Task list
a - Copy the passage of the Summer Blues text from "Don’t let their" up to and including "phytonutrients called polyphenols.".
b - Answer these questions from the Summer Blues text:
(i) How many calories does one cup of blueberries have?
(ii) What color do blueberries turn when exposed to acids such as lemon juice and vinegar?
(iii) What should blueberries be coated with before they are stirred into batter?

(Provided text Opens)

Summer Blues

Don’t let their tiny size fool you: When it comes to health benefits, blueberries are proof that good things really do come in small packages. They’re low in fat and sodium, have just 80 calories per cup and contain a category of phytonutrients called polyphenols.

Blueberries are an excellent source of Vitamin C and are high in manganese. Vitamin C is necessary for growth and development of tissues and promotes wound healing. Manganese helps the body process cholesterol and nutrients such as carbohydrates and protein. Blueberries are also a good source of dietary fiber and may reduce the risk of heart disease.

While blueberries are available all year nowadays, nothing compares to eating locally grown fruit at the height of its growing season. July blueberries are plump, sweet, and just bursting with flavor; you don’t get a box filled with tiny sour bites!

Keeping blueberries beautifully blue in baked goods or smoothies requires maintaining proper pH levels. Blueberries turn reddish when exposed to acids like lemon juice and vinegar. Blueberries turn greenish-blue in a batter that has too much baking soda or grey in a smoothie with a lot of dairy, which creates an alkaline environment. Be careful when measuring your ingredients to keep the color vibrant.

Have you ever noticed that in muffins and other baked goods, fresh and frozen blueberries can easily sink to the bottom of the pan? One reason blueberries sink is because the batter may be too thin. This is easy to remedy by coating blueberries with flour before stirring them into your batter.

(Provided text Closes)
(Record extracts Opens)

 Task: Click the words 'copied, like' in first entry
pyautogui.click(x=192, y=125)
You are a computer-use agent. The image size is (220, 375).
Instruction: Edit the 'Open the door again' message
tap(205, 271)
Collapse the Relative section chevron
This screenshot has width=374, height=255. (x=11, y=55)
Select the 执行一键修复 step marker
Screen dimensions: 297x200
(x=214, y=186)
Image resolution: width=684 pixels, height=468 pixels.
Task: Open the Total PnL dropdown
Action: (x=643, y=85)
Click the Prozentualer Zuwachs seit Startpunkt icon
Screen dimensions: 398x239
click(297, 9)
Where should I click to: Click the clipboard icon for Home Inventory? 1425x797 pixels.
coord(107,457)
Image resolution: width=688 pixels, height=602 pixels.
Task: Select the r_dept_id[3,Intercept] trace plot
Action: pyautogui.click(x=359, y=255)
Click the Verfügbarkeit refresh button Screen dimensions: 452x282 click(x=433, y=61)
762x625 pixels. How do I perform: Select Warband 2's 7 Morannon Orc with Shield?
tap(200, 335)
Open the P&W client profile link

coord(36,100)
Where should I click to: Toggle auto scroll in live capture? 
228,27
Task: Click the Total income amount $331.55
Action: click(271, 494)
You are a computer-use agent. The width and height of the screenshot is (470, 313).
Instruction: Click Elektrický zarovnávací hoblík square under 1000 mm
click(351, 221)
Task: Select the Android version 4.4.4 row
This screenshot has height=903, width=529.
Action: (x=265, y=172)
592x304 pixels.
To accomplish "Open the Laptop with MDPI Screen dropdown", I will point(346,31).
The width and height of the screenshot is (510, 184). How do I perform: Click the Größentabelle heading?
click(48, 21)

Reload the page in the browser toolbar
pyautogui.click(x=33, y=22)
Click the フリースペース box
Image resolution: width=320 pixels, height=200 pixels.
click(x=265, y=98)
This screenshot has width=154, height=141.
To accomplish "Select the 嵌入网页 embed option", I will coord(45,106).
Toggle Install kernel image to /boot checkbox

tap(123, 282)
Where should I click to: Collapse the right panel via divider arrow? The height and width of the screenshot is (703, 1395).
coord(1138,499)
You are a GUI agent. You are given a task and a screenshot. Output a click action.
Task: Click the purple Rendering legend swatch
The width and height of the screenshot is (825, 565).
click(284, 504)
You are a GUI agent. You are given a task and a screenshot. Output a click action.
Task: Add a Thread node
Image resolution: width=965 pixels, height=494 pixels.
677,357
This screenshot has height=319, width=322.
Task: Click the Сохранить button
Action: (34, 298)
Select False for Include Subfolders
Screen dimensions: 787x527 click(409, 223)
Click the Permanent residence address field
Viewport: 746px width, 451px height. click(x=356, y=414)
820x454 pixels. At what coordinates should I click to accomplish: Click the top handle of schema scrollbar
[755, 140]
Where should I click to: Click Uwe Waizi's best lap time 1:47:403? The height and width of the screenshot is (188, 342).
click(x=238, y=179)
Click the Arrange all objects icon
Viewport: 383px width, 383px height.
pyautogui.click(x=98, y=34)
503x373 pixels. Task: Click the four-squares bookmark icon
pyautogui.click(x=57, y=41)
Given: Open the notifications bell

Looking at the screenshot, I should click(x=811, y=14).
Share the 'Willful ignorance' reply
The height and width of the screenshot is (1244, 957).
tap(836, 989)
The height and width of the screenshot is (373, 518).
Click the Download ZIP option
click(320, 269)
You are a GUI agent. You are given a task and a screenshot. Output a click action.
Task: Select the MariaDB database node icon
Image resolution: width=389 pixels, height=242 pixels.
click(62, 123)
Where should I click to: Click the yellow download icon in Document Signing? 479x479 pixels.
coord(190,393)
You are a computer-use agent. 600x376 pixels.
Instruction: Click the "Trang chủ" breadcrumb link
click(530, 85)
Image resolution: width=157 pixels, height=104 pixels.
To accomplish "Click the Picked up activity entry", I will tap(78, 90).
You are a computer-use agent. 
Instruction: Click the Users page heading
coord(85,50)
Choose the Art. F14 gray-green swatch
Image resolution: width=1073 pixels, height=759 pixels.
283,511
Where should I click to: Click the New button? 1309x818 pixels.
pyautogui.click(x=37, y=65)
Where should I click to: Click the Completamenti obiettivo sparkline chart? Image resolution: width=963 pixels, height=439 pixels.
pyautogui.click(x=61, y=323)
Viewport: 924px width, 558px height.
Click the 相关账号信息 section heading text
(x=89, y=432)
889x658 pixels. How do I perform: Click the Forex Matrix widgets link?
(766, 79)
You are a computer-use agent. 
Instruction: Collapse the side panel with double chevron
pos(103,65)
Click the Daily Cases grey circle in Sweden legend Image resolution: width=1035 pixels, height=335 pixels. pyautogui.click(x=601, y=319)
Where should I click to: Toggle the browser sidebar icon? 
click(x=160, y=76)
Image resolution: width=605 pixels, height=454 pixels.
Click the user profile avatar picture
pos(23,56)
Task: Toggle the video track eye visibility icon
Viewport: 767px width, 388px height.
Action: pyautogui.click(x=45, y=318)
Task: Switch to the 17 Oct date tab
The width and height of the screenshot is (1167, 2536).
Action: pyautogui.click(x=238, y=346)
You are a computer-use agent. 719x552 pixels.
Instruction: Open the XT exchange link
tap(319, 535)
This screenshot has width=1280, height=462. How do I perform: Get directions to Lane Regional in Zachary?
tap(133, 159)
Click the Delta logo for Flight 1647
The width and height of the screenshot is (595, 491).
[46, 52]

(Record extracts Closes)

Answers to each task
a -
Don’t let their tiny size fool you: When it comes to health benefits, blueberries are proof that good things really do come in small packages. They’re low in fat and sodium, have just 80 calories per cup and contain a category of phytonutrients called polyphenols.

b -
(i) 80 calories
(ii) Reddish
(iii) Flour